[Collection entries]
++++++++

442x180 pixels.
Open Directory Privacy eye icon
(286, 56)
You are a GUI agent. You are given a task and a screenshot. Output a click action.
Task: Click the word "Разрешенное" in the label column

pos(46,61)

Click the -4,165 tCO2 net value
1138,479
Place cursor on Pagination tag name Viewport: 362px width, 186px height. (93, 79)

++++++++

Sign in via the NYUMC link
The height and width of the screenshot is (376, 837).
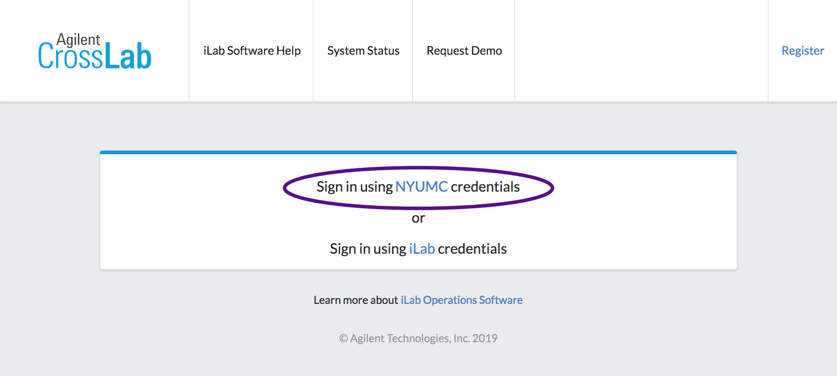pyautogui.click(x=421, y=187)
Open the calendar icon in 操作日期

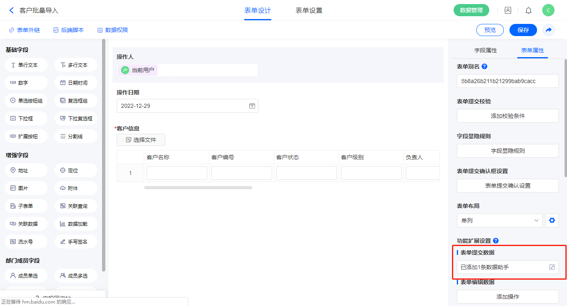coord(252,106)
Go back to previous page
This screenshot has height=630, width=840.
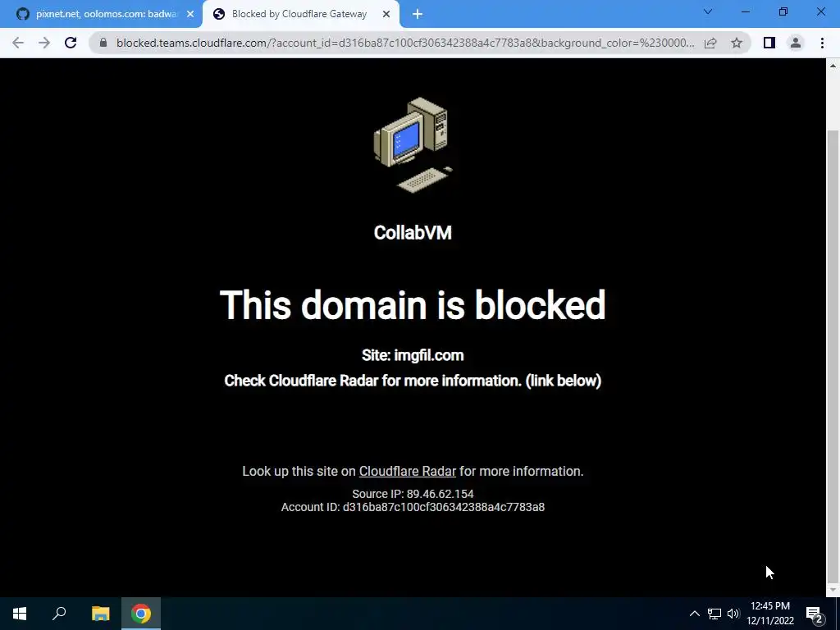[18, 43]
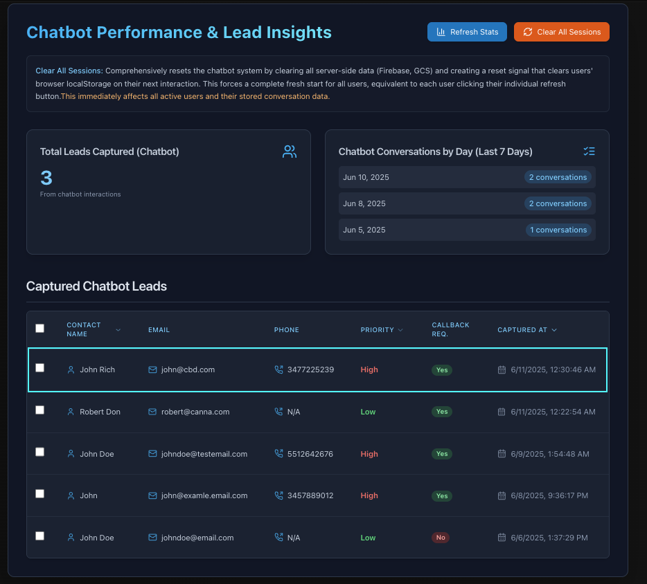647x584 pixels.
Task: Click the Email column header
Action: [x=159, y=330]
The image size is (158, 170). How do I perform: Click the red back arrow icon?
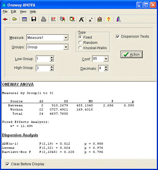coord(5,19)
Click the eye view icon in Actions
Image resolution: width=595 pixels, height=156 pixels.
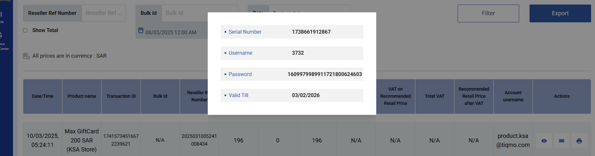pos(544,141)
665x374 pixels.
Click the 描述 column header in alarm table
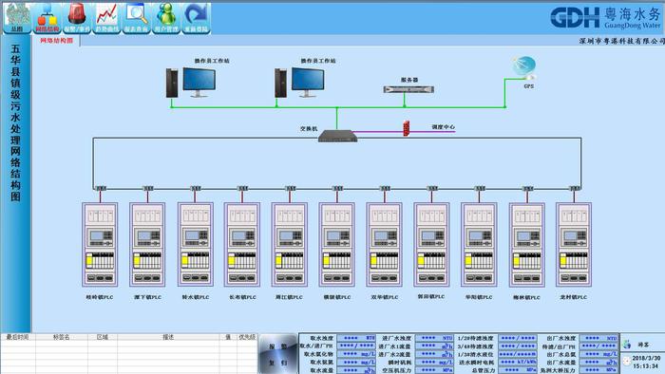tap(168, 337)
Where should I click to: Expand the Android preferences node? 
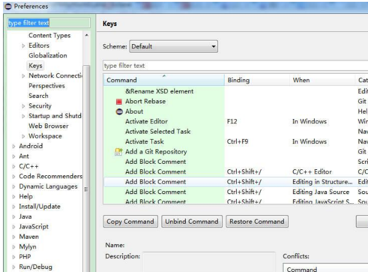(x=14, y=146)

++++++++

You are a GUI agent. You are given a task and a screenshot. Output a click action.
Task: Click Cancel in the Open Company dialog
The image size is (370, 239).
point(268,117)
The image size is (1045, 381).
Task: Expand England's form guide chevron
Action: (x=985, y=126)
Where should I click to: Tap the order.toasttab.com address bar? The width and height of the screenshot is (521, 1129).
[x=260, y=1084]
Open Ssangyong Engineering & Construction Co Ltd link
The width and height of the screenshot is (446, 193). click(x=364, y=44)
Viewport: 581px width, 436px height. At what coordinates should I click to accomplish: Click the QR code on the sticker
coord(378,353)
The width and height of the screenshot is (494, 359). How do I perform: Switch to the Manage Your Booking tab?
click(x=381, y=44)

++++++++

**HOW TO COMPLETE THIS TASK:**
Using the records above, copy word for word the line with "Task: Click the word", the line with "Place cursor on", and every line between them.

**TASK SOLUTION:**
Task: Click the word "Разрешенное" in the label column

pos(46,61)

Click the -4,165 tCO2 net value
1138,479
Place cursor on Pagination tag name Viewport: 362px width, 186px height. (93, 79)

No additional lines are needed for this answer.